Earlier in the evening Schumer had indicated in a call with Democratic senators that Toomey said he was willing to modify his proposal to reach a compromise and that talks would continue into the night, according to two people on the call spoke on the condition of anonymity. While Schumer said the Senate could vote as soon as Sunday on a final deal, others were cautious that the bill could be written and passed by Congress that quickly.

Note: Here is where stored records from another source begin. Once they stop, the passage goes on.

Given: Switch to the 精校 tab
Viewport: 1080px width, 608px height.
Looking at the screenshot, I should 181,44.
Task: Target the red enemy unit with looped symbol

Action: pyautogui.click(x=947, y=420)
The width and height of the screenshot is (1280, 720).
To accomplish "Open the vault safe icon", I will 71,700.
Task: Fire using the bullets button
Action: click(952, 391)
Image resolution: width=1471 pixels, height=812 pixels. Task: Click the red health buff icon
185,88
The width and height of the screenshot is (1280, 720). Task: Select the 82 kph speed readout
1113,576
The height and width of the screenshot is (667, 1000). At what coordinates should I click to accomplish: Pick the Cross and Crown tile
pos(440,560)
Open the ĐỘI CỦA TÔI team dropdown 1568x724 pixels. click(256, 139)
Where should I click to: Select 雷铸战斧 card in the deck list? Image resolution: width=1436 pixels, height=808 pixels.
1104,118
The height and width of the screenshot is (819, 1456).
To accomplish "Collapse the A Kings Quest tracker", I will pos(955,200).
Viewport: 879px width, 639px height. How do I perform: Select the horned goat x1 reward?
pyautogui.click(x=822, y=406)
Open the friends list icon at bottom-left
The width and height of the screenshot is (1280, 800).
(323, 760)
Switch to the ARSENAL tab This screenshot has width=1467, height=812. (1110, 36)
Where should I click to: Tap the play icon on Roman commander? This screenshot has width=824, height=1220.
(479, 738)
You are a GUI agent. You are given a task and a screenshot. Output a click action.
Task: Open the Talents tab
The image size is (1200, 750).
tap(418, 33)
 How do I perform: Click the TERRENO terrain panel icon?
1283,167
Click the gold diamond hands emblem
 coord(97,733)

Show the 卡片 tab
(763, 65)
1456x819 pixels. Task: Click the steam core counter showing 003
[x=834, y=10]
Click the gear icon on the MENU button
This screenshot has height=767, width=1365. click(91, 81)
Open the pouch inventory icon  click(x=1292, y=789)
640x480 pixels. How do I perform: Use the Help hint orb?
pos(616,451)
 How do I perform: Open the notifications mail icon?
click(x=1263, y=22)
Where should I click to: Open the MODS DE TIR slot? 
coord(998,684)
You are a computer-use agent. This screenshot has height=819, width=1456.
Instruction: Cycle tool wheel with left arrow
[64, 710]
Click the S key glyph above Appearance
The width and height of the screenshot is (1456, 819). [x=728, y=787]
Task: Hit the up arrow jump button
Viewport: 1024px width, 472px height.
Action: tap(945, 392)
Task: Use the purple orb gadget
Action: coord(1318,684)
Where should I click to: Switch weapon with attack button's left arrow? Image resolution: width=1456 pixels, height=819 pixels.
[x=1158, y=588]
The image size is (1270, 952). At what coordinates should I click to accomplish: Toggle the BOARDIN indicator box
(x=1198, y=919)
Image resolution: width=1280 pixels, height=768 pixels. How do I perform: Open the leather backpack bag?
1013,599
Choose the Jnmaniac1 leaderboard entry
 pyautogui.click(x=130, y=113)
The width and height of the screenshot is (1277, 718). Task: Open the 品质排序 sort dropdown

Lawmakers still have to resolve other issues. Those include eligibility for small-business relief; how to structure unemployment aid; and the criteria for sending out a $600-per-person stimulus check. Pelosi told House Democrats during a call on Saturday that lawmakers remained divided over the amount of money necessary for food assistance, according to a person who spoke on the condition of anonymity to share the speaker’s private remarks.
Many aides close to talks had expressed optimism that these issues could be addressed fairly quickly with the dispute over the Fed resolved. Sen. John Thune of South Dakota, the No. 2 ranking Republican, said earlier Saturday that the “probably more likely scenario” is that negotiations continue into Monday.
“But I think we’re in the homestretch; we’re on the glide path,” Thune said. “I think we’re going to get this done and help out the American people.”
Senate Majority Leader Mitch McConnell, R-Ky., has said lawmakers will not leave Washington for the holidays until a deal is done.
After the compromise was reached between Toomey and Schumer, McConnell’s office released a statement.
“Now that Democrats have agreed to a version of Sen. Toomey’s important language, we can begin closing out the rest of the package to deliver much-needed relief to families, workers, and businesses,” said Doug Andres, spokesman for McConnell.
Likely to run many hundreds of pages, the package is not only expected to carry a nearly $1 trillion virus relief deal but also $1.4 trillion in year-long appropriations for federal agencies; the extension of tens of billions of dollars in expiring tax breaks; a bipartisan energy bill; a long-delayed bipartisan solution to surprise medical billing; and dozens of other potential add-ons that lobbyists and congressional aides are hoping to include in this last legislative vehicle of the year.
Lawmakers will almost certainly be asked to vote on a broad piece of legislation with only hours to review it.